## THE PROBLEM
Beginning at the line that mentions "Tap the Wi-Fi status icon", retype the rest of the records below exactly. Pictures are not part of the copy.

## DATA FOR REVIEW
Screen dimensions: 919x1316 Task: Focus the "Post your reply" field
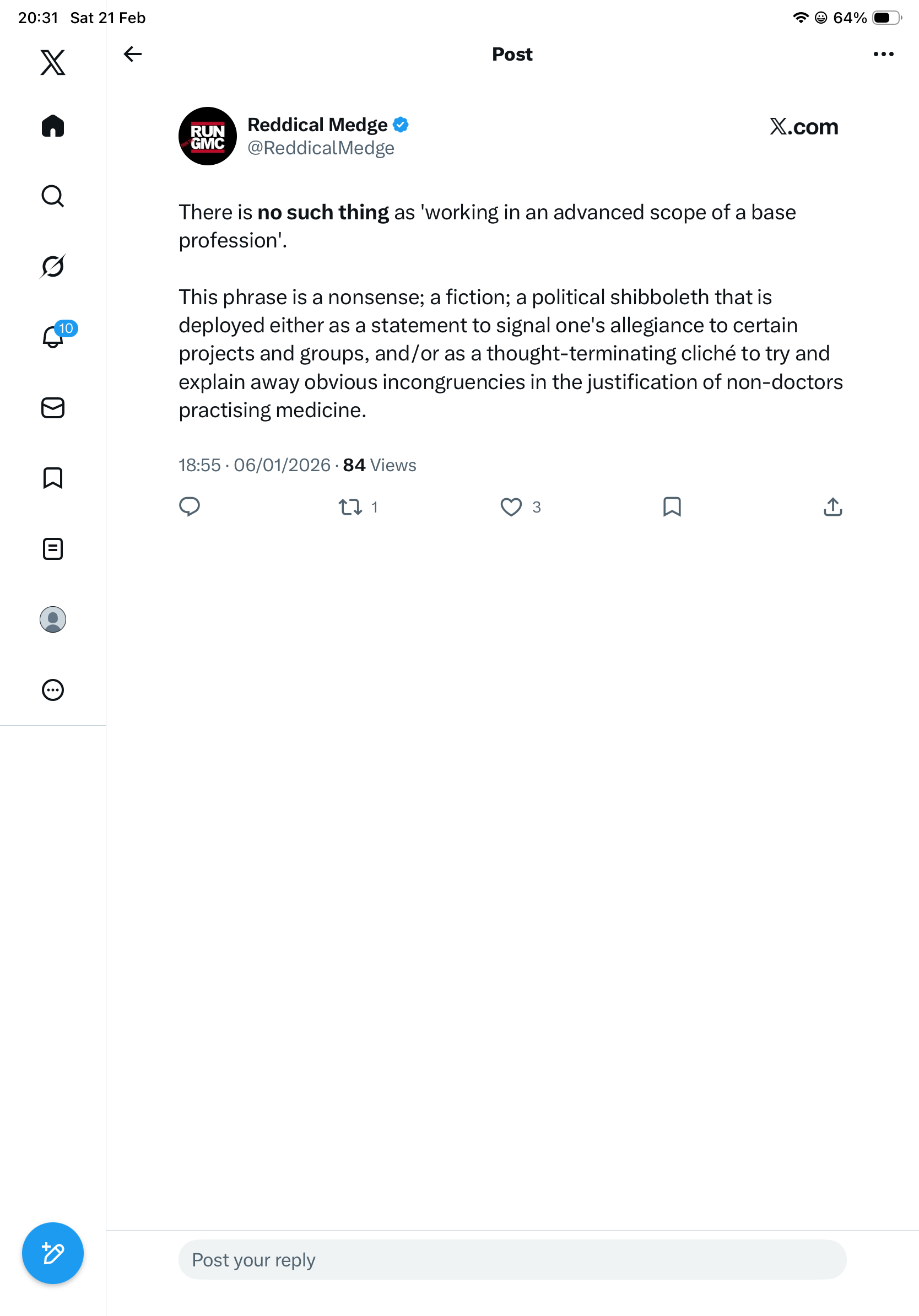[x=512, y=1260]
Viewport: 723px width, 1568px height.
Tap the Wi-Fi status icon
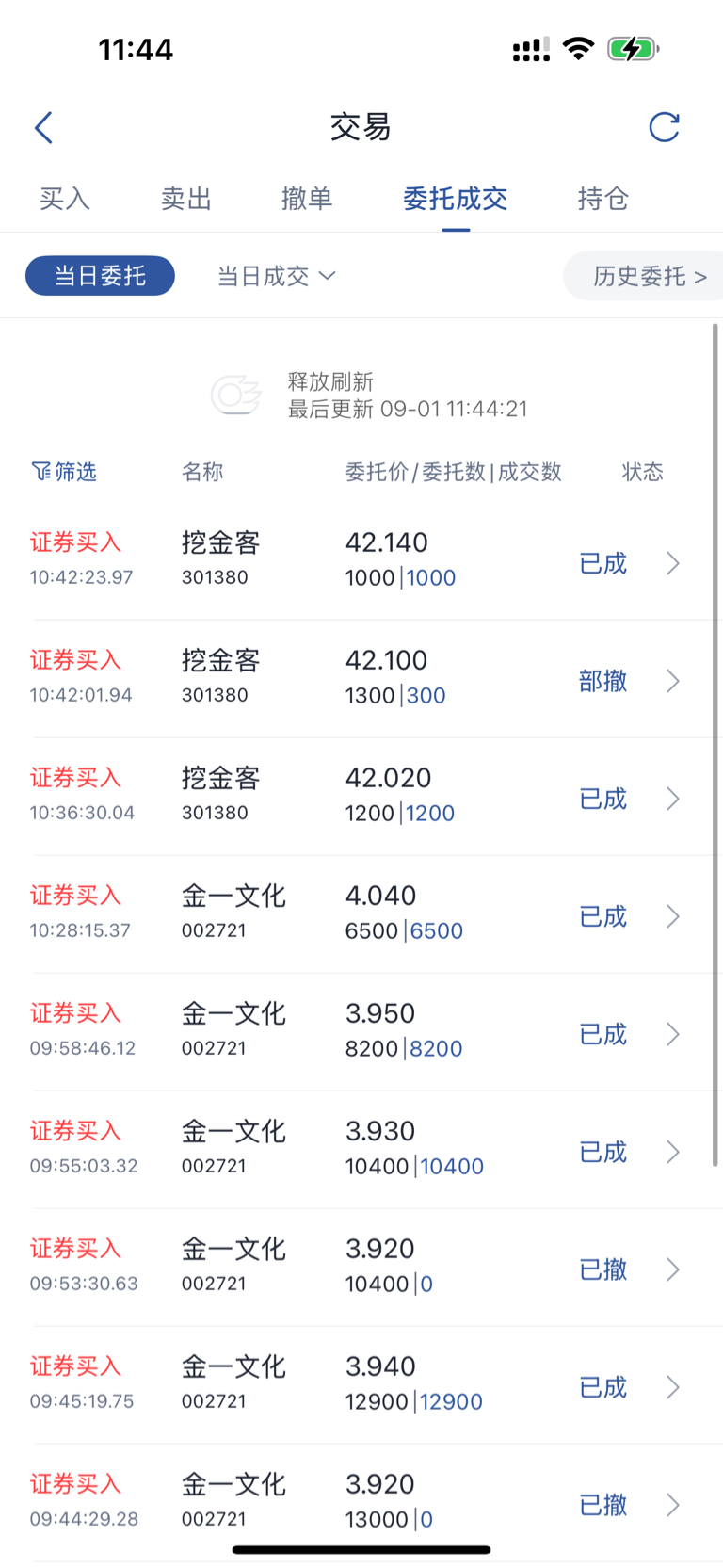point(578,48)
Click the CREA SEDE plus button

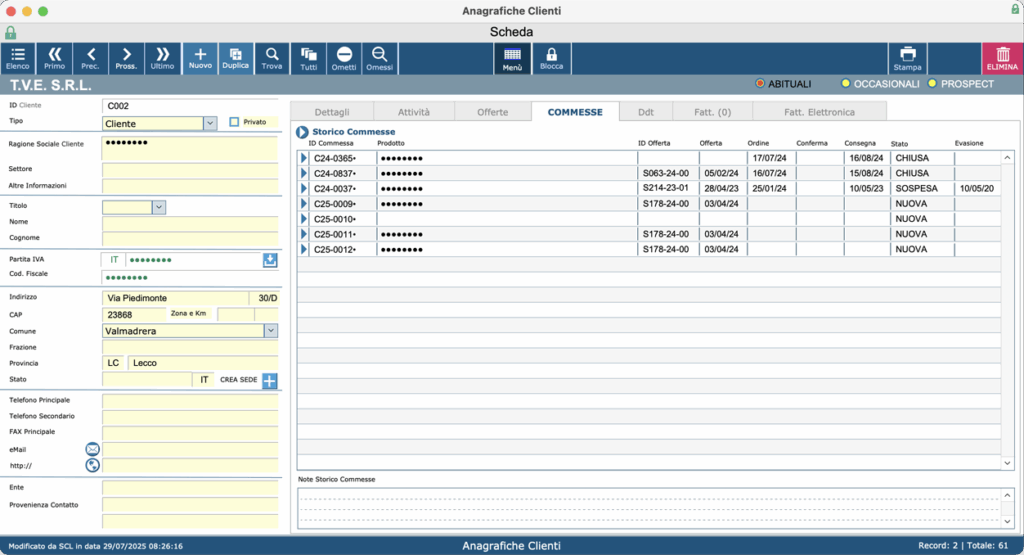[x=270, y=381]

## RESPONSE TO THIS EXERCISE
Tap the Wi-Fi status icon
point(578,48)
Click the CREA SEDE plus button

[x=270, y=381]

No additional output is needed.